Please print every record below exactly as it appears.

.....

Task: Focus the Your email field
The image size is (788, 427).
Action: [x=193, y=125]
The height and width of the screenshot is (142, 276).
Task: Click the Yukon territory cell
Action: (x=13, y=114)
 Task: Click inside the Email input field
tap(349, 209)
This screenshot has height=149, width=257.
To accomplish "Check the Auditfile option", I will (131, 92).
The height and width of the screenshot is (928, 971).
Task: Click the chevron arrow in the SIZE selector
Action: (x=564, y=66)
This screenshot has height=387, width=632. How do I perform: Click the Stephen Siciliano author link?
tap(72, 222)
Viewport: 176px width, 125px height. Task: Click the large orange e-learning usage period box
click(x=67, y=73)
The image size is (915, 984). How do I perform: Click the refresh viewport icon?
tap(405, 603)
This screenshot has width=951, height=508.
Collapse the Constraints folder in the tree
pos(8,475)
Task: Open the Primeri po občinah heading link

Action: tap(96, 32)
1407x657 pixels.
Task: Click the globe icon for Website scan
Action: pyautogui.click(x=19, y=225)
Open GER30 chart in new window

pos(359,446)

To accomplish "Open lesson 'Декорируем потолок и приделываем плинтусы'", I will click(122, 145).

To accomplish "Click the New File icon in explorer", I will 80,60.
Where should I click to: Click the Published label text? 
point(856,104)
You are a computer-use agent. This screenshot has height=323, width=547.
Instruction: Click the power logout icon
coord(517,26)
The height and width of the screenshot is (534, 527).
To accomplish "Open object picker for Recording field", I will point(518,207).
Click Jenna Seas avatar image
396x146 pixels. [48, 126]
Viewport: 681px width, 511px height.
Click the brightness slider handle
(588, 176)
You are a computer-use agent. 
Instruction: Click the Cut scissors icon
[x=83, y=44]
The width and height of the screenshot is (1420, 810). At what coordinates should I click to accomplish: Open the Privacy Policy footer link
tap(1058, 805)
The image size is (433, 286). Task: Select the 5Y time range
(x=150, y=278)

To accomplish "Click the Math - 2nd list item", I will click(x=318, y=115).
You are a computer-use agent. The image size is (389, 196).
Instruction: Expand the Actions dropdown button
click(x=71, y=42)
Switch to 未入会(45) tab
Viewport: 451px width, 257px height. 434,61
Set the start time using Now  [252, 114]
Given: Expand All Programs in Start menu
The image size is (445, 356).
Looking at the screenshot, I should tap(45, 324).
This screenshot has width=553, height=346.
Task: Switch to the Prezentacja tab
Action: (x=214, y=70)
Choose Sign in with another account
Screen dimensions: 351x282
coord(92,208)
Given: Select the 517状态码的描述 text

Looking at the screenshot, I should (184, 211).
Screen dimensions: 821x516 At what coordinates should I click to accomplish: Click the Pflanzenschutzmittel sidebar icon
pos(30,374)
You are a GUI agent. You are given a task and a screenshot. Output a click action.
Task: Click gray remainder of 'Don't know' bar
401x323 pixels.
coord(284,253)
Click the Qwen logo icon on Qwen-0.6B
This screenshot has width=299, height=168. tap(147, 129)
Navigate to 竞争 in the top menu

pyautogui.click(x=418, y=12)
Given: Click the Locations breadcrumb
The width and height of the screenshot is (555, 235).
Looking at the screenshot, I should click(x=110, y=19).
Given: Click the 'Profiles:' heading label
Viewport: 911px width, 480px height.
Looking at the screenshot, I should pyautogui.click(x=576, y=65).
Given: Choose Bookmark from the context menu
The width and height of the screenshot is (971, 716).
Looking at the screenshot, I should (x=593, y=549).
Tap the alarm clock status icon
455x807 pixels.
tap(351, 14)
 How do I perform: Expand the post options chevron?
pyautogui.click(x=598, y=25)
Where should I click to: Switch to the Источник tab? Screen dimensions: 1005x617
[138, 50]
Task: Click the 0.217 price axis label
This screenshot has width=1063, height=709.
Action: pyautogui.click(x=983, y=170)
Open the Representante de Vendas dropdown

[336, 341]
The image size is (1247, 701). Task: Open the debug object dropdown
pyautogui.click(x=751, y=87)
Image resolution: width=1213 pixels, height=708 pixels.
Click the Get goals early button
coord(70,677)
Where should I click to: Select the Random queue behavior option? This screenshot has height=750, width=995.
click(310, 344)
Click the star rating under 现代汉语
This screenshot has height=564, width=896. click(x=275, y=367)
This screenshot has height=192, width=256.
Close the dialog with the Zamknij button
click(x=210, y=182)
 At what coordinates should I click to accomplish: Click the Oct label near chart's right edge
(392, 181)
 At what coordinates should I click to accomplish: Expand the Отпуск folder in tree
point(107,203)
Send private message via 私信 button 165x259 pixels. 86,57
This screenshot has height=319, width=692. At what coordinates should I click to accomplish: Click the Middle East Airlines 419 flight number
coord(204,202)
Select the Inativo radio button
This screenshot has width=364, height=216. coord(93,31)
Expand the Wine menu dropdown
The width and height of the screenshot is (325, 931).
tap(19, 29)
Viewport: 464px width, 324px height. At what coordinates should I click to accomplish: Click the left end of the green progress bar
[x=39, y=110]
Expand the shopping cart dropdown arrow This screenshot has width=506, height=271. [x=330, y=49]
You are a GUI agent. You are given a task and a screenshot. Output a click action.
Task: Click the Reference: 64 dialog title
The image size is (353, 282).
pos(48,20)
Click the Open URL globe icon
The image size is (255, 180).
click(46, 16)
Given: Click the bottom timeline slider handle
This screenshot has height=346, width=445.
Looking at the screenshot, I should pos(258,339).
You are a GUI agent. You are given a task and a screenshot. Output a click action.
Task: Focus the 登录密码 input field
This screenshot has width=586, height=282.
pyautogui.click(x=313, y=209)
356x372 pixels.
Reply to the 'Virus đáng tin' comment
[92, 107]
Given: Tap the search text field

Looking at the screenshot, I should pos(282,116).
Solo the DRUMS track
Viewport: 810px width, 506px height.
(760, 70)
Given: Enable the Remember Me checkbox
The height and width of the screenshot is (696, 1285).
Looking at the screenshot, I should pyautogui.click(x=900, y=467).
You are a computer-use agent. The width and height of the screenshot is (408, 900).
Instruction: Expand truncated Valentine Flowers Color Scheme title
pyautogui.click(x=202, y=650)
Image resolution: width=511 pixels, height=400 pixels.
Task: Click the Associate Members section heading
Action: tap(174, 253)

.....

▶ Output for this task
Task: Focus the Your email field
The image size is (788, 427).
Action: [x=193, y=125]
The height and width of the screenshot is (142, 276).
Task: Click the Yukon territory cell
Action: (x=13, y=114)
 Task: Click inside the Email input field
tap(349, 209)
This screenshot has height=149, width=257.
To accomplish "Check the Auditfile option", I will (131, 92).
The height and width of the screenshot is (928, 971).
Task: Click the chevron arrow in the SIZE selector
Action: (x=564, y=66)
This screenshot has height=387, width=632. How do I perform: Click the Stephen Siciliano author link?
tap(72, 222)
Viewport: 176px width, 125px height. Task: Click the large orange e-learning usage period box
click(x=67, y=73)
The image size is (915, 984). How do I perform: Click the refresh viewport icon?
tap(405, 603)
This screenshot has width=951, height=508.
Collapse the Constraints folder in the tree
pos(8,475)
Task: Open the Primeri po občinah heading link

Action: tap(96, 32)
1407x657 pixels.
Task: Click the globe icon for Website scan
Action: pyautogui.click(x=19, y=225)
Open GER30 chart in new window

pos(359,446)

To accomplish "Open lesson 'Декорируем потолок и приделываем плинтусы'", I will click(122, 145).

To accomplish "Click the New File icon in explorer", I will 80,60.
Where should I click to: Click the Published label text? 
point(856,104)
You are a computer-use agent. This screenshot has height=323, width=547.
Instruction: Click the power logout icon
coord(517,26)
The height and width of the screenshot is (534, 527).
To accomplish "Open object picker for Recording field", I will point(518,207).
Click Jenna Seas avatar image
396x146 pixels. [48, 126]
Viewport: 681px width, 511px height.
Click the brightness slider handle
(588, 176)
You are a computer-use agent. 
Instruction: Click the Cut scissors icon
[x=83, y=44]
The width and height of the screenshot is (1420, 810). At what coordinates should I click to accomplish: Open the Privacy Policy footer link
tap(1058, 805)
The image size is (433, 286). Task: Select the 5Y time range
(x=150, y=278)

To accomplish "Click the Math - 2nd list item", I will click(x=318, y=115).
You are a computer-use agent. The image size is (389, 196).
Instruction: Expand the Actions dropdown button
click(x=71, y=42)
Switch to 未入会(45) tab
Viewport: 451px width, 257px height. 434,61
Set the start time using Now  [252, 114]
Given: Expand All Programs in Start menu
The image size is (445, 356).
Looking at the screenshot, I should tap(45, 324).
This screenshot has width=553, height=346.
Task: Switch to the Prezentacja tab
Action: (x=214, y=70)
Choose Sign in with another account
Screen dimensions: 351x282
coord(92,208)
Given: Select the 517状态码的描述 text

Looking at the screenshot, I should (184, 211).
Screen dimensions: 821x516 At what coordinates should I click to accomplish: Click the Pflanzenschutzmittel sidebar icon
pos(30,374)
You are a GUI agent. You are given a task and a screenshot. Output a click action.
Task: Click gray remainder of 'Don't know' bar
401x323 pixels.
coord(284,253)
Click the Qwen logo icon on Qwen-0.6B
This screenshot has width=299, height=168. tap(147, 129)
Navigate to 竞争 in the top menu

pyautogui.click(x=418, y=12)
Given: Click the Locations breadcrumb
The width and height of the screenshot is (555, 235).
Looking at the screenshot, I should click(x=110, y=19).
Given: Click the 'Profiles:' heading label
Viewport: 911px width, 480px height.
Looking at the screenshot, I should pyautogui.click(x=576, y=65).
Given: Choose Bookmark from the context menu
The width and height of the screenshot is (971, 716).
Looking at the screenshot, I should (x=593, y=549).
Tap the alarm clock status icon
455x807 pixels.
tap(351, 14)
 How do I perform: Expand the post options chevron?
pyautogui.click(x=598, y=25)
Where should I click to: Switch to the Источник tab? Screen dimensions: 1005x617
[138, 50]
Task: Click the 0.217 price axis label
This screenshot has width=1063, height=709.
Action: pyautogui.click(x=983, y=170)
Open the Representante de Vendas dropdown

[336, 341]
The image size is (1247, 701). Task: Open the debug object dropdown
pyautogui.click(x=751, y=87)
Image resolution: width=1213 pixels, height=708 pixels.
Click the Get goals early button
coord(70,677)
Where should I click to: Select the Random queue behavior option? This screenshot has height=750, width=995.
click(310, 344)
Click the star rating under 现代汉语
This screenshot has height=564, width=896. click(x=275, y=367)
This screenshot has height=192, width=256.
Close the dialog with the Zamknij button
click(x=210, y=182)
 At what coordinates should I click to accomplish: Click the Oct label near chart's right edge
(392, 181)
 At what coordinates should I click to accomplish: Expand the Отпуск folder in tree
point(107,203)
Send private message via 私信 button 165x259 pixels. 86,57
This screenshot has height=319, width=692. At what coordinates should I click to accomplish: Click the Middle East Airlines 419 flight number
coord(204,202)
Select the Inativo radio button
This screenshot has width=364, height=216. coord(93,31)
Expand the Wine menu dropdown
The width and height of the screenshot is (325, 931).
tap(19, 29)
Viewport: 464px width, 324px height. At what coordinates should I click to accomplish: Click the left end of the green progress bar
[x=39, y=110]
Expand the shopping cart dropdown arrow This screenshot has width=506, height=271. [x=330, y=49]
You are a GUI agent. You are given a task and a screenshot. Output a click action.
Task: Click the Reference: 64 dialog title
The image size is (353, 282).
pos(48,20)
Click the Open URL globe icon
The image size is (255, 180).
click(46, 16)
Given: Click the bottom timeline slider handle
This screenshot has height=346, width=445.
Looking at the screenshot, I should pos(258,339).
You are a GUI agent. You are given a task and a screenshot. Output a click action.
Task: Focus the 登录密码 input field
This screenshot has width=586, height=282.
pyautogui.click(x=313, y=209)
356x372 pixels.
Reply to the 'Virus đáng tin' comment
[92, 107]
Given: Tap the search text field

Looking at the screenshot, I should pos(282,116).
Solo the DRUMS track
Viewport: 810px width, 506px height.
(760, 70)
Given: Enable the Remember Me checkbox
The height and width of the screenshot is (696, 1285).
Looking at the screenshot, I should pyautogui.click(x=900, y=467).
You are a computer-use agent. The width and height of the screenshot is (408, 900).
Instruction: Expand truncated Valentine Flowers Color Scheme title
pyautogui.click(x=202, y=650)
Image resolution: width=511 pixels, height=400 pixels.
Task: Click the Associate Members section heading
Action: tap(174, 253)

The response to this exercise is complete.